Q. Peter, did he show any remorse, or any sense of regret?
A. I think it was a regret that he hadn't been successful. There was a regret that he found himself in the situation he was and that he had been memorable not for success but for his failures, as he saw it. But I think he regrets that he had brought such suffering to his mother, and that as a consequence he clearly had in mind that innocent people would have died, and I felt there was, and it's only my surmise, an element of regret that that might be an unintended consequence of what he was about to do, but again that is only my perception of him. But remorse, no. I can't say, that he would have and didn't express any clear remorse to me, in the terms that you would understand it, as a Westernized concept.
Q. I just want to go back to the idea of the influences on him and his radicalization, and what the British government might have learnt then, and what it might still be learning now. Again, your interview was conducted in February 2002, we are four years on, the government officials here have never spoken to you about the conversation that you had, hadn't gleaned any further information on why people were becoming more radicalized as they obviously have been here. Has the government made a mistake here?
A. Well I think they have certainly failed to get to grips with the fact that there is a direct link between foreign policy in Iraq in Afghanistan, standing shoulder-to-shoulder with George Bush as Tony Blair has said on a number of occasions and the recruitment of people like Mr. Reid to an Islamic cause which is a distortion of Islam ... which is in a sense going to an extreme ... which to an extent the vast majority of Muslims do not endorse as a way of solving world problems. I think the government seeks to continue with a lie that its foreign policy in Iraq or Afghanistan is bringing justice, democracy and freedom to an otherwise backward group of people in the world, Muslim or otherwise. And I think they fail to recognize that other Muslims and even non-Muslims may feel that what you have is gunboat diplomacy of the 21st century which seeks to impose situations and solutions on a people who don't ask for it.
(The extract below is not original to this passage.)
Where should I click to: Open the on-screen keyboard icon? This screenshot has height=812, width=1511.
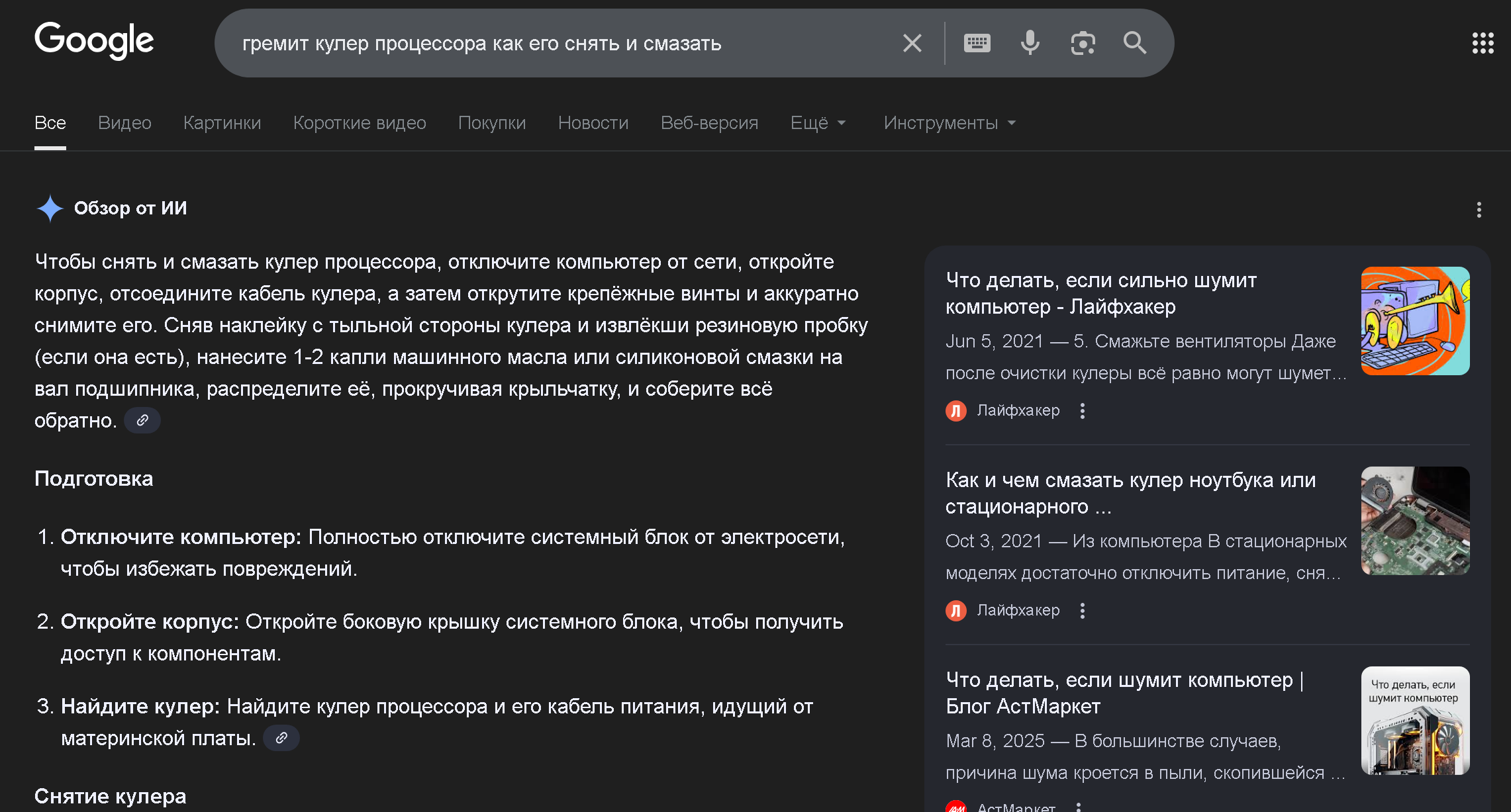point(977,44)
Q. When Peter Clarke, head of the anti-terror branch of the Metropolitan Police here in the UK, just a week or so ago says that he was concerned that there were thousands of potential recruits for this jihad. Does that surprise you now after the conversation you had with Richard Reid?
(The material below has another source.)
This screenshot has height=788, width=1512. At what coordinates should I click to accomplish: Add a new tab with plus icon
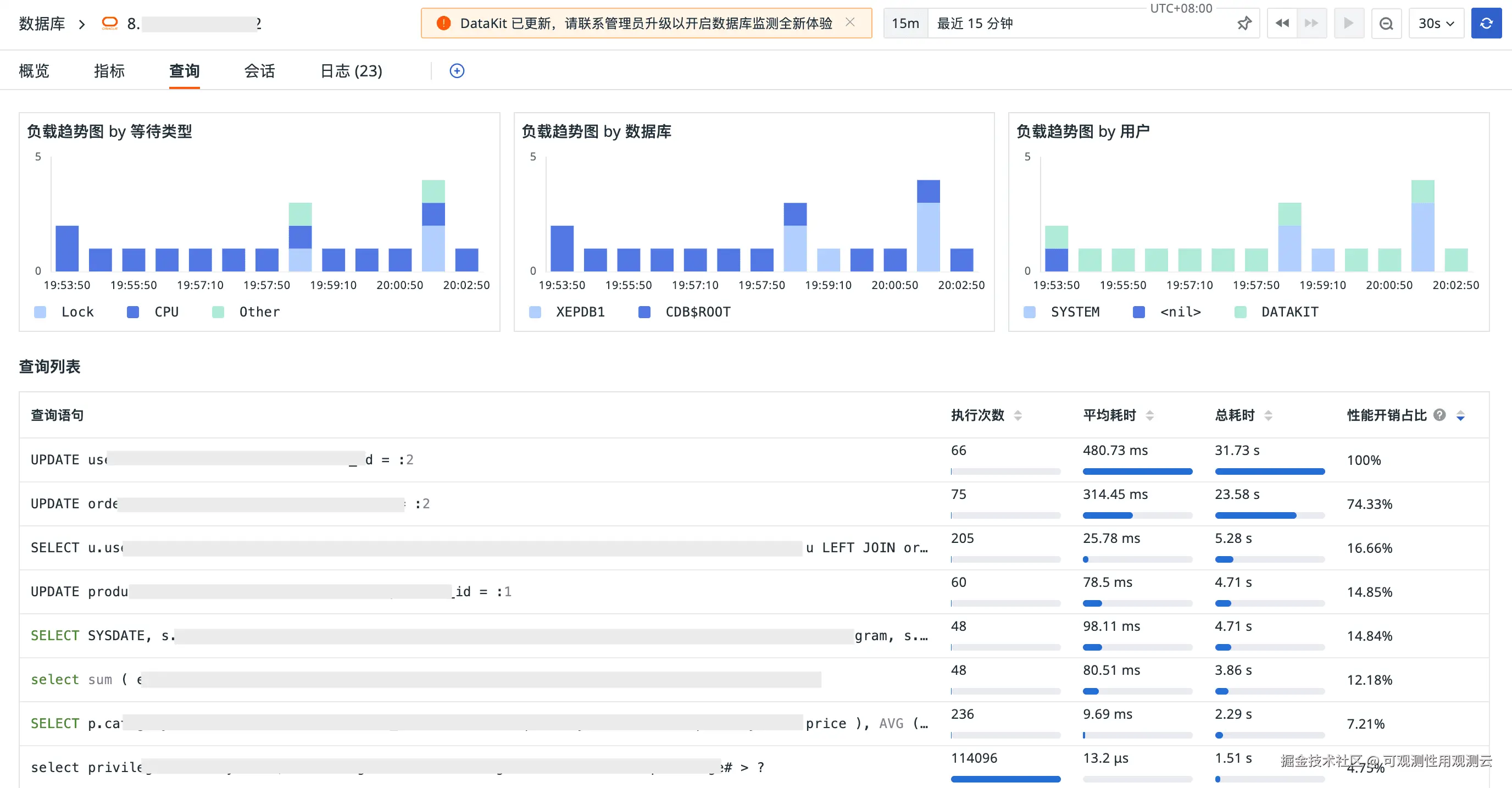tap(457, 71)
A. I think it's a surprise that it wasn't said earlier. I think the police themselves, the security services, it must have dawned on them because they had in the 1990s several plots by UK citizens that were directed against Israel, or possible unknown targets where the motivation seemed to be the link with injustices in Bosnia, North Africa and particularly with Palestine, and the West Bank and Gaza. For the most part, the British government said it has nothing to do with our foreign policy; it's all about overturning the western way of life and democracy. A concept which I just find ridiculous and clearly Richard Reid, when he was talking, said in clear and quite animated terms, that you cannot have injustice compounded by the detention of people in Guantanamo Bay without charge, and expect people all over the world to sit by and applaud the United States for making the world a safer place.